There is no better way to really get under the skin of Asia than interacting with local people during your stay. This can seem daunting at first, but if you follow some of the tips below we guarantee you’ll be haggling like a pro and ordering your favourite street-food dishes with confidence by the end of your trip!
Here are our top tips for interacting with locals while in Asia:
- Try a homestay
Staying with a local family is a fantastic way to interact with local people while travelling in Asia. Not only will you be contributing to the local economy, but you’ll gain an insight into local life few travellers will ever get to see. The accommodation standard might be a little more basic, but worth it for a unique and humbling experience.
- Order street-food
Sampling street-food is a great way to interact with local people. Rather than eat in large, characterless restaurants, give family-run local places a try and enjoy a tasty meal cooked fresh for a fraction of the cost. Delicious must-try dishes, such as ‘com ga’ (chicken rice) in Vietnam or delicious ‘Kao Soi Gai’ (deep-fried noodles) in Thailand are much more authentic from roadside stalls than restaurants, so fill up on these local dishes.
- Practise your haggling
Haggling is as much a social-experience as it is about actually making a purchase. Don’t be shy, vendors expect travellers to haggle and will appreciate you giving it a go. By the end of your trip, you’ll be buying everything from bananas to bamboo lanterns like a pro. Just remember to leave enough room in your suitcase!

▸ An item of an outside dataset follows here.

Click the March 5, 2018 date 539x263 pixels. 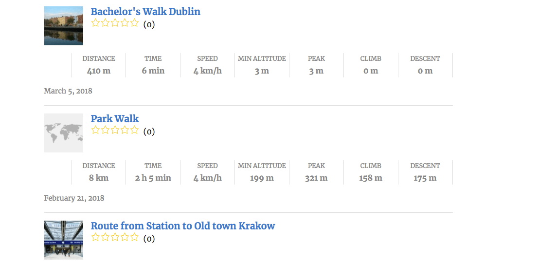(68, 91)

- Book some immersive experiences
Booking a full or half day immersive experience is a great way to make sure you get the most out of your trip, and truly get involved in local life. From market tours to basket weaving, cycling adventures to boat rides, do your research and investigate the best immersive excursions so you can jump right in when you arrive. Plus, if you’re travelling solo, taking a class tour is a great way to meet fellow travellers.
- Learn the lingo
Getting by without knowing the local language is certainly possible, but making the effort with a few key phrases will pay dividends and you’ll get more out of your trip. Take a phrasebook with you, and keep it handy for impromptu purchases or ordering in a restaurant. Pictorial ones are best! If you learn nothing else, the word for ‘cheers’ will go down well when ordering drinks in a bar. In Vietnamese it’s “Mot, Hai, Ba, Yo!” which translates as ‘One, Two, Three, Cheers!’ and in Cambodia it’s simply “Jul mouy!” Give it a try!